A U.S. Supreme Court ruling in April makes it easier for the makers of generic drugs to bring successful counterclaims against brand-name drug companies that try to thwart them from bringing products to market. In a 9-to-0 decision, the court reversed a ruling by the U.S. Court of Appeals for the Federal Circuit, finding that a district court judge was right to conclude in 2009 that Danish pharma giant Novo Nordisk A/S must correct information it provided to the Food and Drug Administration about its diabetes drug Prandin. The decision should allow Caraco Pharmaceutical Laboratories Ltd., a subsidiary of Sun Pharmaceutical Industries Limited, to market a generic version.

More significantly, the ruling expands the scope of the so-called counterclaim provision of the Hatch-Waxman Act, which lets generic companies challenge the accuracy of patent information that branded drug companies supply to the FDA. In doing so, the ruling sheds light on a murky provision of Hatch-Waxman. Under the law, the FDA won't approve generic drugs for uses covered by patents owned by branded drug makers.

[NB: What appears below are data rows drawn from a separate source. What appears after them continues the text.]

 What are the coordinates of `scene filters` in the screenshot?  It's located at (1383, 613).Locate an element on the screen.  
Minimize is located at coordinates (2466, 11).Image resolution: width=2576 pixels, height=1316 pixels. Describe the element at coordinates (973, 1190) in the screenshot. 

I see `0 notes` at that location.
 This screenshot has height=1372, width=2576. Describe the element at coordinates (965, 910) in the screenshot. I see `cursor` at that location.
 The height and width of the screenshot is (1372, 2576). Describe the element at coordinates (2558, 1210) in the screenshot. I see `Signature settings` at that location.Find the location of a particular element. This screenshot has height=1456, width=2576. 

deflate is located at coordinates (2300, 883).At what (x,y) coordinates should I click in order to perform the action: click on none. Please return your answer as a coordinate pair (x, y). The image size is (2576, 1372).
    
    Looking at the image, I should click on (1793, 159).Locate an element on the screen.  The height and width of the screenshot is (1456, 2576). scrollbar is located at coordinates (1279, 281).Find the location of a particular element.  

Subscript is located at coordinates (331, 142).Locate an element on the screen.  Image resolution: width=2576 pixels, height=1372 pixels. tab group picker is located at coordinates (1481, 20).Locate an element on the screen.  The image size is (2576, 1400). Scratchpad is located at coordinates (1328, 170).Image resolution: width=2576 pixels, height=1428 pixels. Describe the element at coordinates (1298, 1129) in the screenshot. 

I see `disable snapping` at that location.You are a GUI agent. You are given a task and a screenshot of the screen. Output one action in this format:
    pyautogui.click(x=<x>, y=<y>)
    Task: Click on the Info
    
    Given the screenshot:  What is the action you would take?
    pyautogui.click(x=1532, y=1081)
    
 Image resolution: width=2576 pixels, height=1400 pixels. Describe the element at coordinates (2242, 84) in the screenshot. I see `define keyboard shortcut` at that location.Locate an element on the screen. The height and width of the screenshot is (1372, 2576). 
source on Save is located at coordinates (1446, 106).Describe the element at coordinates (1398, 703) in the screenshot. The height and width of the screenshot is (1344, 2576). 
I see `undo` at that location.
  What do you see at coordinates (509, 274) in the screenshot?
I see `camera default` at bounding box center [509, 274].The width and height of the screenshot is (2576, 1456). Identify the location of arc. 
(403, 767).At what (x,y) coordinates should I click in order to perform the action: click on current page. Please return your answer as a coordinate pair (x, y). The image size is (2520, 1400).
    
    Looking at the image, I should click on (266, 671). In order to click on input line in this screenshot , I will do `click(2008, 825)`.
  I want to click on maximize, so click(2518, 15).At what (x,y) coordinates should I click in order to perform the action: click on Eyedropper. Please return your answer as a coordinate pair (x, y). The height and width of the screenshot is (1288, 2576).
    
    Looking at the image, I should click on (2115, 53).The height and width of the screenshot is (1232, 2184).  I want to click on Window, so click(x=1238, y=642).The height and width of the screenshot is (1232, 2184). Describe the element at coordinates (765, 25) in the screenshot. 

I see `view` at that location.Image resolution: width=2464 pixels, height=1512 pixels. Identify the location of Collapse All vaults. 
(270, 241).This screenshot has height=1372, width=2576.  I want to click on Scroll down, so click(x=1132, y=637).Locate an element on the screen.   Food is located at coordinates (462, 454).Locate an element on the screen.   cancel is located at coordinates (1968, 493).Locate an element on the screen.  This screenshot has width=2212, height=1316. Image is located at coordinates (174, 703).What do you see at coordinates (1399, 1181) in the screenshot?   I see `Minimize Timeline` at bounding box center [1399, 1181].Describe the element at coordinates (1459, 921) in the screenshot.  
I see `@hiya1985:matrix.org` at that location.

With that in mind, pharma companies have long had an incentive to overstate the patented uses of their drugs. The FDA has made that incentive even stronger by adopting a policy of never second-guessing the patent information that drugmakers supply.

To clamp down on the trend, Congress amended Hatch-Waxman in 2002 to allow generics to counterclaim that brand-name drug companies filed inaccurate patent information with the FDA. Jurists have been parsing the statute ever since, and coming to very different conclusions about when the counterclaim can be brought.

Some of that ambiguity has now been resolved. Relying on legislative intent and policy considerations, the court took a broad view of when generic drug companies can assert the counterclaim provision. The Federal Circuit had taken a much narrower view in its 2-to-1 decision siding with Novo Nordisk. That decision "looked at the counterclaim provision very literally and in isolation," says Aaron Barkoff of McAndrews Held & Malloy, who wasn't involved in the case.

The high court ruling caps a roller coaster of litigation over Prandin. While the FDA had approved three methods of prescribing the drug, Novo Nordisk's patent covers only one method. Caraco sought FDA approval to market its generic version for the two other approved uses. Novo Nordisk tried to block the generic by amending its regulatory filings to claim that the patent actually covers all three approved uses.

After a 2009 trial, Caraco won an injunction forcing Novo to scale back its claims. Caraco moved forward with plans to market its generic, but then Novo convinced the Federal Circuit to set aside the injunction. The Supreme Court granted cert last summer, setting the stage for a December showdown between Winston & Strawn's James Hurst, representing Caraco, and Novo's counsel, Gibson, Dunn & Crutcher's Mark Perry.

Patent experts are abuzz over the ruling. According to Barkoff, this is the first time the Supreme Court has weighed in on a Hatch-Waxman challenge to a brand-name drug.

"This decision is certainly beneficial to generic drug companies because it opens up a new avenue of litigation," says Gerald Flattmann Jr. of Paul Hastings, who represents brand-name drug companies. "This will really motivate generic drug companies to consider potential new strategies."

Andrew Bos, Caraco's top in-house lawyer, adds: "It feels great to be vindicated in our opinion of how to read the act after a long struggle."